Task to complete: Return the rows word for word, from the start of the rows up to and including the line with "coord(113,56)". Leave the pictures out.

Rows from a screen-grounding dataset
###

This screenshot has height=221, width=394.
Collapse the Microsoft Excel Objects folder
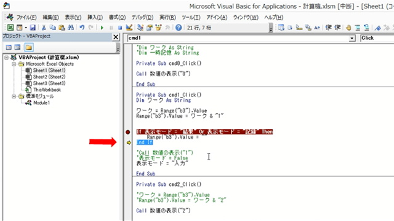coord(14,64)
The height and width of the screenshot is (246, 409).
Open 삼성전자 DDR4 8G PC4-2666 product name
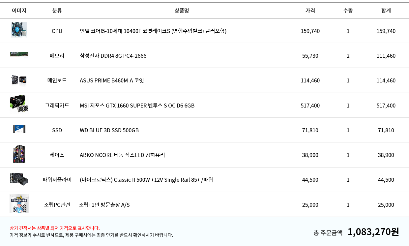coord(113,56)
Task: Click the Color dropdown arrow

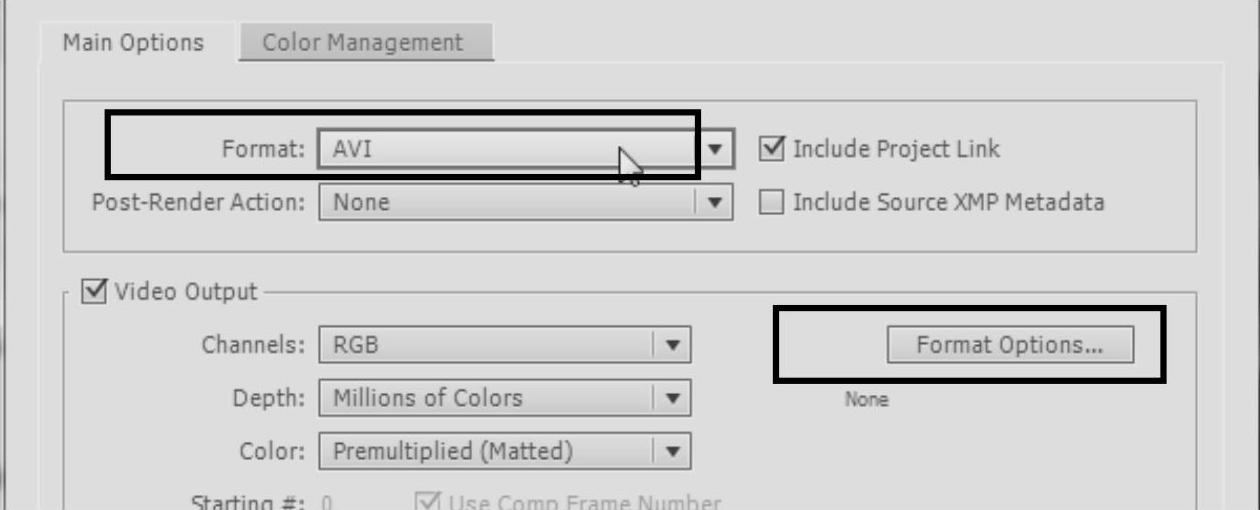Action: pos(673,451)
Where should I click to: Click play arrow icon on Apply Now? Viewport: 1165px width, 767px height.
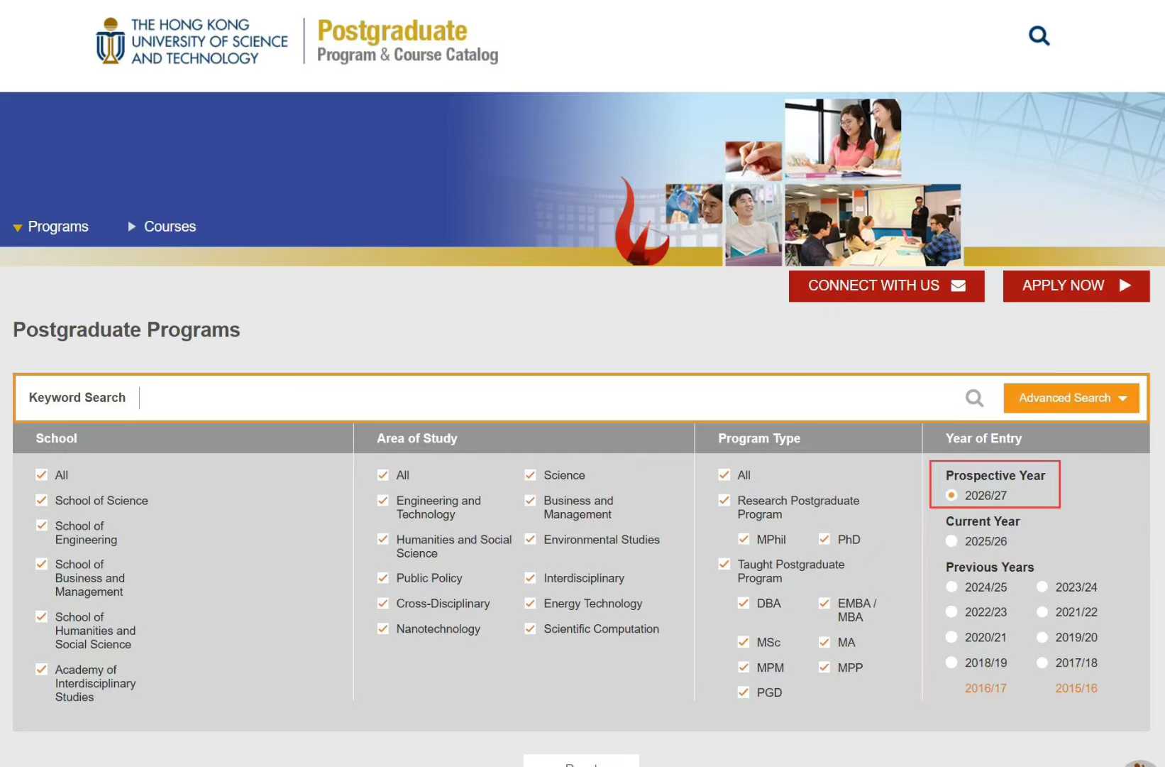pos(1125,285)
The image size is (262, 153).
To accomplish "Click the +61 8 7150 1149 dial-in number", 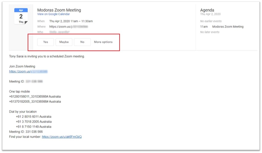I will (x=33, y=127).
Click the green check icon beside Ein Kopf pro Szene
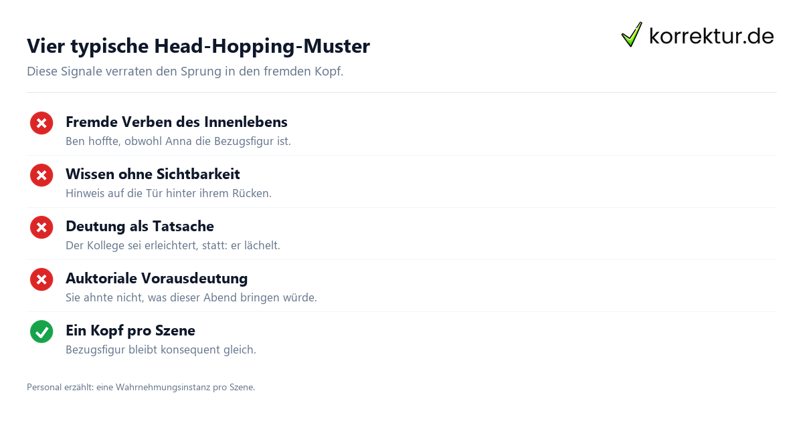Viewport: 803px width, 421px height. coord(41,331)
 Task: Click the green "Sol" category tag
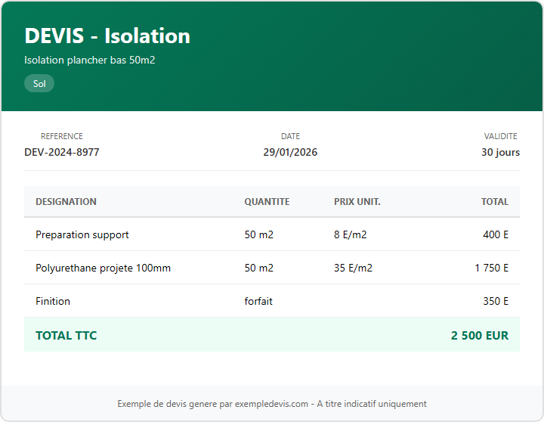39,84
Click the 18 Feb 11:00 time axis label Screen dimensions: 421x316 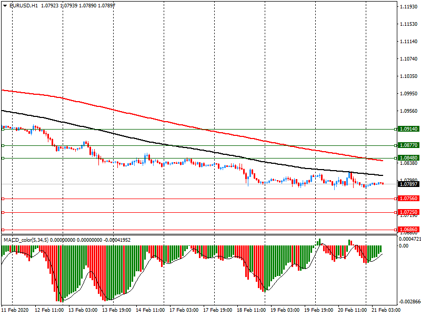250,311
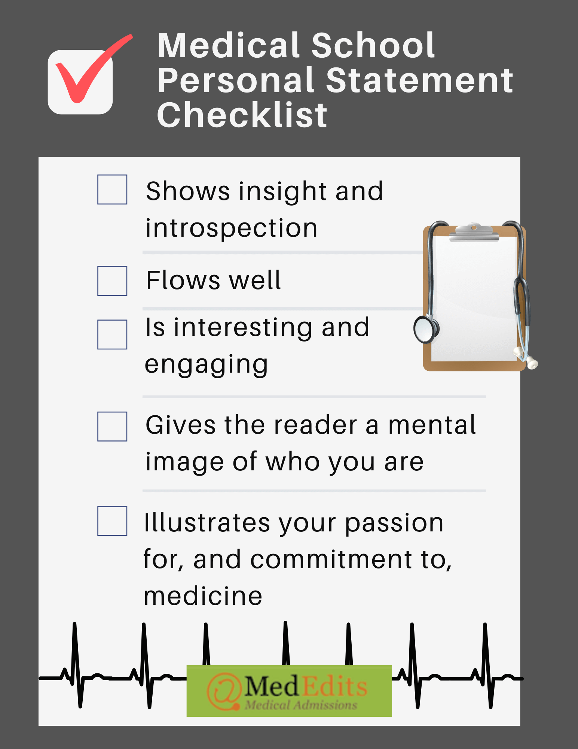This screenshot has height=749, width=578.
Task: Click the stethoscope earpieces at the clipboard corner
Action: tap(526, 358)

###

Output:
This screenshot has height=221, width=394.
Collapse the Microsoft Excel Objects folder
coord(14,64)
The height and width of the screenshot is (246, 409).
Open 삼성전자 DDR4 8G PC4-2666 product name
coord(113,56)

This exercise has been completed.